JEFFERSON, LA — In May, Ochsner began a study to determine the spread of the coronavirus in Jefferson and Orleans parishes. Thursday, researchers released the results.
In all, 2,640 people were tested from across both parishes. Researchers used a nasal swab to test for the virus and a blood draw to test for antibodies. By comparing the levels of each, they could determine whether people were in the early, intermediate or late stage of the virus running its course. They also expanded the numbers to determine an infection rate for the two parishes.
According to the study, 7.8% of the population either currently has or already recovered from Covid-19. Doctors say that statistic shows how much farther the area must go to reach any sort of herd immunity when most people are no longer at risk of contracting or spreading the virus.
Also, 75% of the people who were in the early stage of infection, a period when they’re most likely to spread the virus to other people, showed no symptoms. So they would have no way to know that they’re at risk of making others sick.
Ochsner doctors say that the results underscore the need for people to take precautions like social distancing, washing hands and wearing masks to reduce the risk of spreading the virus.
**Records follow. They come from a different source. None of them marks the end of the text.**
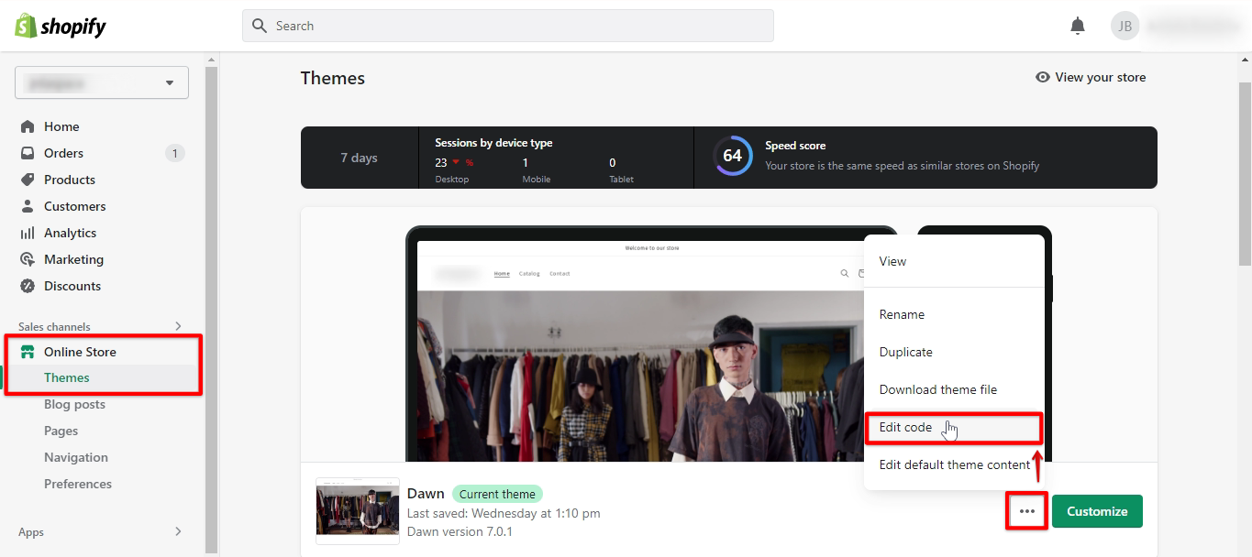Open the store selector dropdown

[x=102, y=82]
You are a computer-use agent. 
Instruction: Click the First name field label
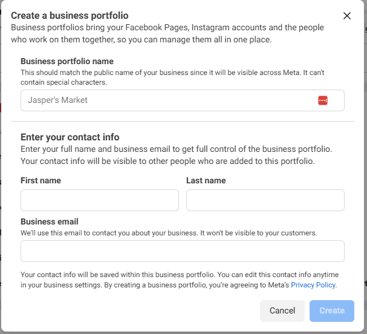coord(41,180)
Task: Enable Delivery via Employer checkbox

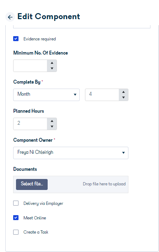Action: coord(16,203)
The study also measured common symptoms like fever, headache and fatigue. The most common symptom was anosmia, or the lost of the sense of smell. Of the people studied, those with anosmia were 17 times more likely to be infected.
The test did not measure how long antibodies remain in the body which would indicate whether people can get the virus more than once and how long a vaccine might be effective.
Given the CDC statistics on deaths, Ochsner doctors say that Covid-19 is about ten times more deadly than the seasonal flu. So reaching herd immunity simply through exposure — without a vaccine — would lead to thousands of more people dying.
The study also did not follow up to see how many of the people tested went on to require hospitalization.